13- Bu sebeple sünnet, bağlayıcı olsun olmasın sünnettir, örnektir; devamlı uygulanabilir bir gerçekliktir. Amacından saptırılmadığı ve uygulama alanının şartları sebebiyle mefsedete sebep olmadığı sürece, Allah'ın razı olduğu bir davranış biçimidir.
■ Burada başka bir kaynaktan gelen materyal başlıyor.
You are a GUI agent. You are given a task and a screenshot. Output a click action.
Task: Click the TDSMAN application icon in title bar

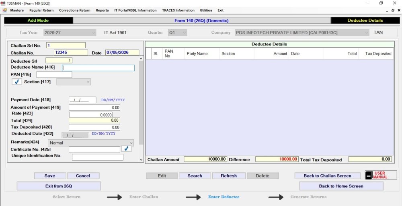[3, 3]
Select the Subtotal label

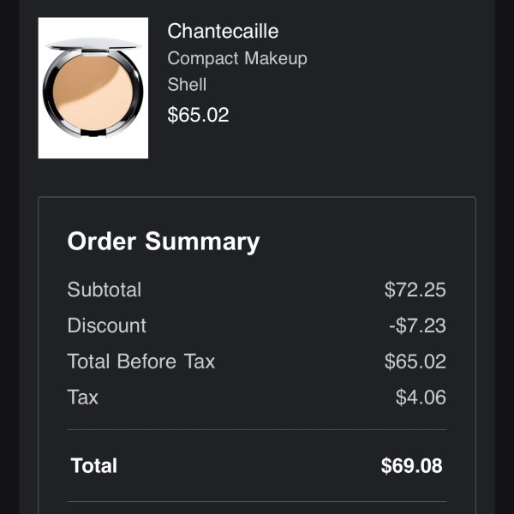pyautogui.click(x=105, y=290)
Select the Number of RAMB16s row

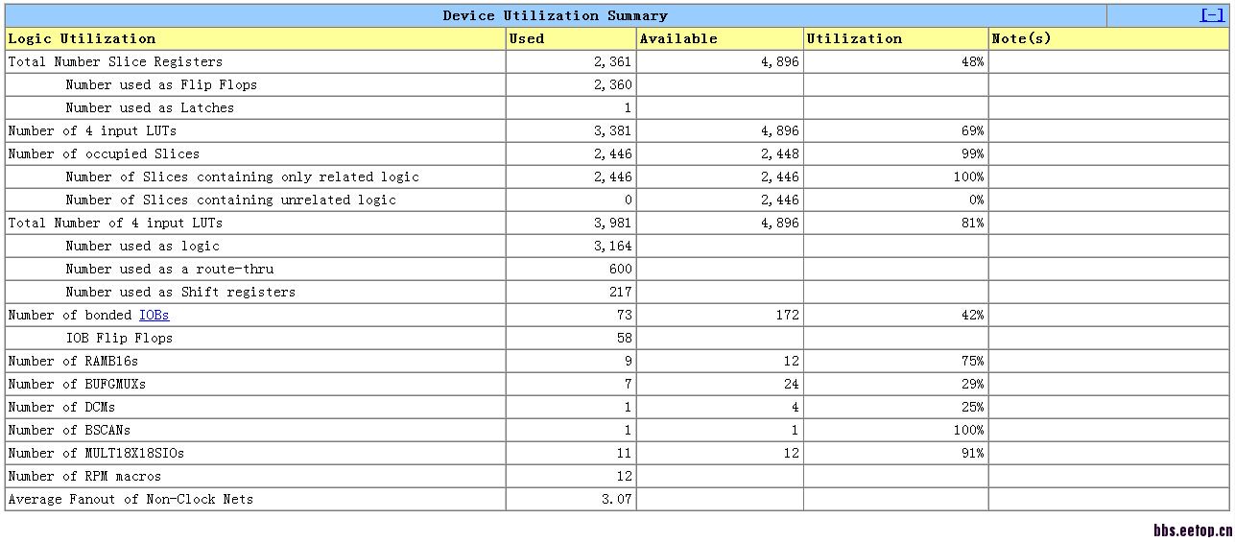pyautogui.click(x=617, y=361)
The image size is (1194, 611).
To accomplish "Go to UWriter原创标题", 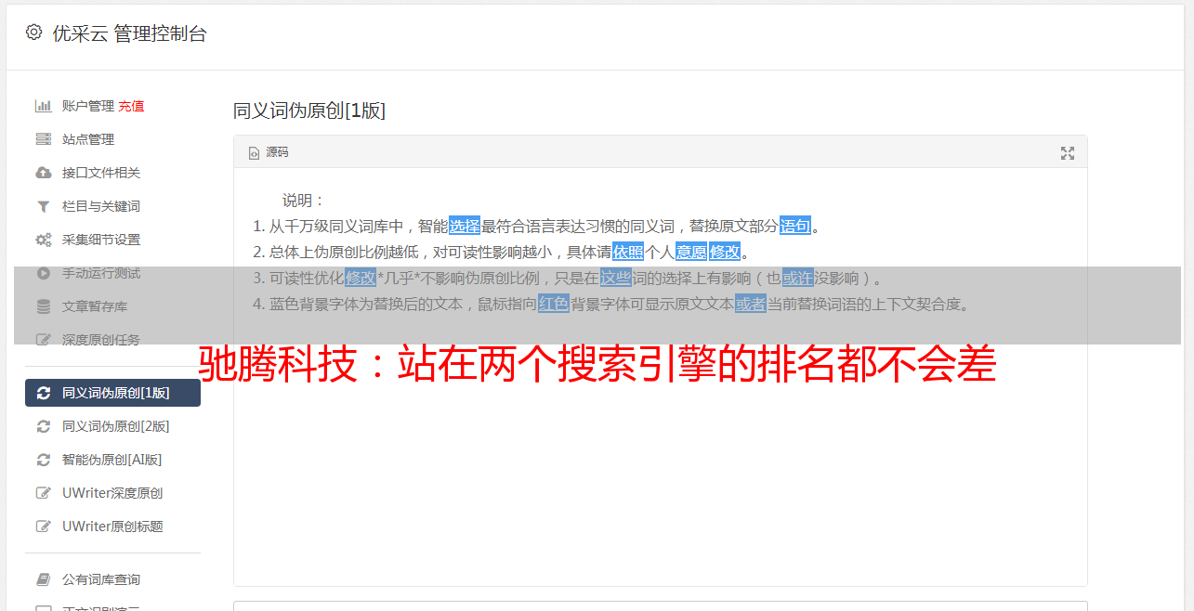I will (x=112, y=527).
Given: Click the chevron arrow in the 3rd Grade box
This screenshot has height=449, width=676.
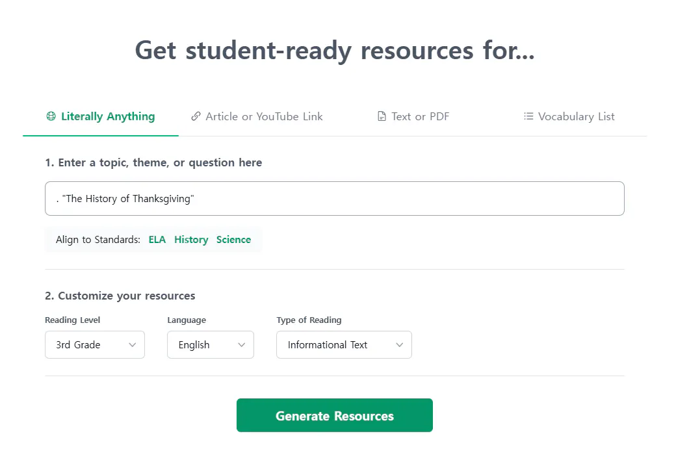Looking at the screenshot, I should coord(133,345).
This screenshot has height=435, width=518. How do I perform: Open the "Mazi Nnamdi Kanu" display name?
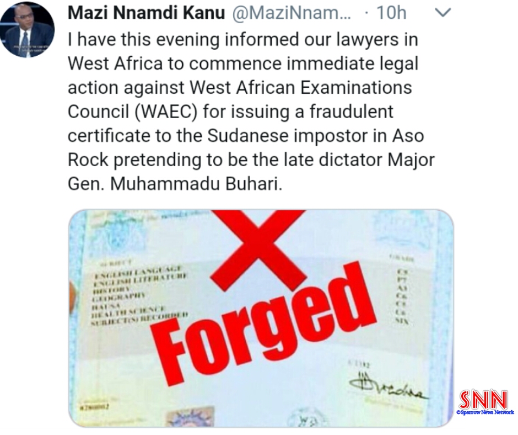coord(147,13)
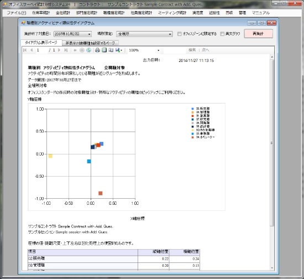The height and width of the screenshot is (279, 304).
Task: Click the green refresh report icon
Action: (x=88, y=50)
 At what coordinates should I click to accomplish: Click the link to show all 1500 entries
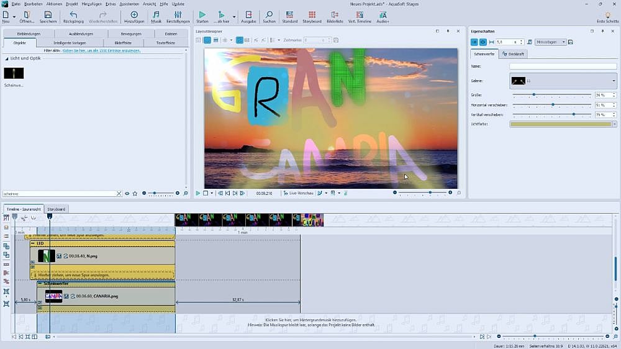(x=101, y=50)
Nitekim İslam alimleri Resullah'ın sırf insan olarak yaptığı davranışlarını dinî hüküm ifade etmese bile Ona olan sevginin bir tezahürü şeklinde görmüş ve bu konuda Onu izleyenin niyetinden dolayı uhrevî mükâfat elde edebileceğini kabul etmişlerdir.
Evet dostlar, bütün mesele zaten niyette gizli değil midir? Âdi bir hareketimiz bile, sünnet niyetiyle yapıldığı takdirde, O'na tabiiyeti, neticede de Onu bize rehber olarak gönderen Zatı hatırlattığı için değerleniyor ve ibadet oluyor. Böyle sergerden bir zemin ve zamanda böyle bir rehberimiz olduğu için ne kadar şükretsek azdır. Selam O'na ve O'na tâbi olanlara olsun.
Selam ve dua ile.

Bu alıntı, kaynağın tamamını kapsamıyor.